History of Wolves(47)



“No, no,” I said.

But as I gathered my jacket from the floor, as I stuffed the burrito papers back in the soggy bag, I found myself adding, “My mom doesn’t even know where I am. I split after my dad died without telling her anything.”

“She’s guilty,” he said.

“My mom?” I turned around.

“No, the traveler. That girl there with her rucksack.”

“Piss off,” I said. “You don’t know me.”

He shrugged. “Go on, Fool.”


The night I got back from the Tall Ships Festival in Duluth, I lay in my loft for a long time, the light from the lamp below drawing moths, flies, mosquitoes. They crawled in through cracks in the screens, through minute gaps in the door and window frames. My mother sat at the table below waiting for me to come and talk to her.
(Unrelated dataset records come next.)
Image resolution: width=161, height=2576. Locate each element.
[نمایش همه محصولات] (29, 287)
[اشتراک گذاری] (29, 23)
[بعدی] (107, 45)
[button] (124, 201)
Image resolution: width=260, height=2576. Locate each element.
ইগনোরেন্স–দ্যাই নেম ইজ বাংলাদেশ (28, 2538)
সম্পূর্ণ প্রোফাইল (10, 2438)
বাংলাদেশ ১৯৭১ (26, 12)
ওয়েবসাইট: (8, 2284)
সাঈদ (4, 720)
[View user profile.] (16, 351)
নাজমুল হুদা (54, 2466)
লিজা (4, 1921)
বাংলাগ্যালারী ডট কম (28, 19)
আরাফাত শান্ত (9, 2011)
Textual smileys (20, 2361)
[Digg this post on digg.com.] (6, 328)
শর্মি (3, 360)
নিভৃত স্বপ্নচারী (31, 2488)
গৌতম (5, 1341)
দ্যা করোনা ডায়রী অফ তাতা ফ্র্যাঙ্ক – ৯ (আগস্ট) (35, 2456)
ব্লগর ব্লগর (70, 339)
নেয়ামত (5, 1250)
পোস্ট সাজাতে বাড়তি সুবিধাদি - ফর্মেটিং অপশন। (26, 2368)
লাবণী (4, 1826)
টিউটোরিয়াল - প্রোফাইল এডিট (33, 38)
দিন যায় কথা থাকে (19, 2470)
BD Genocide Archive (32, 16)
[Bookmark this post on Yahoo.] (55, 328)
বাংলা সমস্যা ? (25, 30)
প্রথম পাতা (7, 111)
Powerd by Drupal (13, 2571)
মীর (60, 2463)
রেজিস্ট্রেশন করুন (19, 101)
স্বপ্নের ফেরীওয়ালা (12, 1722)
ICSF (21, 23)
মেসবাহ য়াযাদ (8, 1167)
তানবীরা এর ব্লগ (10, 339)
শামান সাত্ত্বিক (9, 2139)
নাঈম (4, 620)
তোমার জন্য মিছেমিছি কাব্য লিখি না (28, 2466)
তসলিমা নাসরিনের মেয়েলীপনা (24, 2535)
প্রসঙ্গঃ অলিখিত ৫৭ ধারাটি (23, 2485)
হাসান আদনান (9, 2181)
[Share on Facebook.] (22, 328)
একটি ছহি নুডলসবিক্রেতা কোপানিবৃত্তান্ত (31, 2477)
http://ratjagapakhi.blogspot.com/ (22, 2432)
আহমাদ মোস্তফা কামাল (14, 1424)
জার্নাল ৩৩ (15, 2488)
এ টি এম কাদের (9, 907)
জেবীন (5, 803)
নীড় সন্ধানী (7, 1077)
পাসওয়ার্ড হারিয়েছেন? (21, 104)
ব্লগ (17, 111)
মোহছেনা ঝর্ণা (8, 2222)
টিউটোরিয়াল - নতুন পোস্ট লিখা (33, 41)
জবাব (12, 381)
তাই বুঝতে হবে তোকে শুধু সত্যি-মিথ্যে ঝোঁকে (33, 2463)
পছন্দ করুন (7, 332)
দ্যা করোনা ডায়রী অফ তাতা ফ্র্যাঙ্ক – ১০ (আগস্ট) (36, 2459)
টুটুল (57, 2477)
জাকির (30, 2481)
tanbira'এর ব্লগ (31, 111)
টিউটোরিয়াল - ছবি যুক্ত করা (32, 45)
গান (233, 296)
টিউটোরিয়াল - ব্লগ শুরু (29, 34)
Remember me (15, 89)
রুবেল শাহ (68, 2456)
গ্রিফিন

I could hear her weight shifting, the pine floorboards groaning beneath her. I could sense that she wanted me to climb down the ladder, to let gravity take me by the ankles, to sit with her and tell her about Duluth. She wanted me to want to tell her about Patra and her family—at last—so she could deride them and their middle-class values, but at the same time be proud of me for getting along so well, for knowing how the world worked, for not fighting it like she had, and did. I could sense her waiting for this. And if I did that, if I told her about the Denny’s soup and the maroon-and-white hotel, she’d make the Gardners seem trivial and bland, utterly ordinary. “Don’t give me that look,” she’d say. “What’s that thing in your hair?” she’d ask. She’d notice the headband right away, and laugh at it, and call me a Teenager.

Which I was. What else could I be?

So I acted like one. There was a window in the loft, a small square of glass, which I sometimes propped open in the summer with a wedge of pine. After a long period of failing to sleep, I pushed that window open, shimmied out—I was wiry as anything back then—and pulled myself onto a slowly swaying pine near the back of the cabin. Then I swung myself around and leapt a few feet down onto the roof of the shed. My dad would hear that and think it was a branch falling, or a raccoon. He never took account of sounds like me: ninety-pound things blew down in the course of a regular night in the woods. It was nothing. I was nothing. I kept my gaze from traveling across the lake to the Gardners’ place, whose lights would ruin my night vision. I let night do its work on my eyes. Gradually, objects transfigured in the darkness. Real tree branches emerged from the shadows of tree branches, and though clouds had come in, I found my way easily off the shed. At first I simply wanted to put distance between myself and the cabin, moving toward the lake out of habit. But once I got there, my dad’s banged-up Wenonah was waiting for me to climb in.

For the thousandth time, I appreciated the waveless passage that was a canoe ride anywhere. I barely lifted the paddle. The boat moved all on its own.


“You wanna know what Jung would say?” Rom asked me. I stood in his doorway with my burrito bag. “The archetypal Fool is Pet-ah Pan.” He used a British accent to say it. He scrunched his nose.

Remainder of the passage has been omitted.